(Stored data)
*** Block opens ***

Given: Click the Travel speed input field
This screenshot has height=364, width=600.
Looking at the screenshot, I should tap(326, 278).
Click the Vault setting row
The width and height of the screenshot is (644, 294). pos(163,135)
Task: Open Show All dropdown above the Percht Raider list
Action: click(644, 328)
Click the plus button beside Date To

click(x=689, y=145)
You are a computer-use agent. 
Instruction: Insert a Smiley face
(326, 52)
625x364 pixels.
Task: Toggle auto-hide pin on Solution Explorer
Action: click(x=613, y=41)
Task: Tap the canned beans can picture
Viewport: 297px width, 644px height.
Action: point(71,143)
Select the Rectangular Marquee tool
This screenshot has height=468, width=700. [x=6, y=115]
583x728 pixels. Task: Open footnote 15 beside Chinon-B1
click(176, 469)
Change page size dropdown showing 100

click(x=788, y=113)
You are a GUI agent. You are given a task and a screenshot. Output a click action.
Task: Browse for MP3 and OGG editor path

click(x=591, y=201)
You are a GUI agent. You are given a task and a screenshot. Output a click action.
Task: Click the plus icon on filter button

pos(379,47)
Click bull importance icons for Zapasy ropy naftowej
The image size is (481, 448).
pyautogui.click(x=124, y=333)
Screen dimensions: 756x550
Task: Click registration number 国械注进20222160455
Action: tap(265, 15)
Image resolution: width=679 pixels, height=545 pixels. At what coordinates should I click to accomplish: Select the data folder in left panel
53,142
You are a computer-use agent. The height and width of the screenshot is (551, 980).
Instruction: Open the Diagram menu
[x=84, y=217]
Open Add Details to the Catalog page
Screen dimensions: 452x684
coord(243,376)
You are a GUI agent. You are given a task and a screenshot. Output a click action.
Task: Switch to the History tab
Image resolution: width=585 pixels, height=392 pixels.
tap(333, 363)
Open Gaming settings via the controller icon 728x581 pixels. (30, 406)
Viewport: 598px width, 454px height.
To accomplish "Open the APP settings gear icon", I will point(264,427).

*** Block closes ***

# Work required
Which lines of the entries above contain the string "computer"? Copy each one.

# Reply to the task
You are a computer-use agent. 
You are a computer-use agent. The height and width of the screenshot is (551, 980).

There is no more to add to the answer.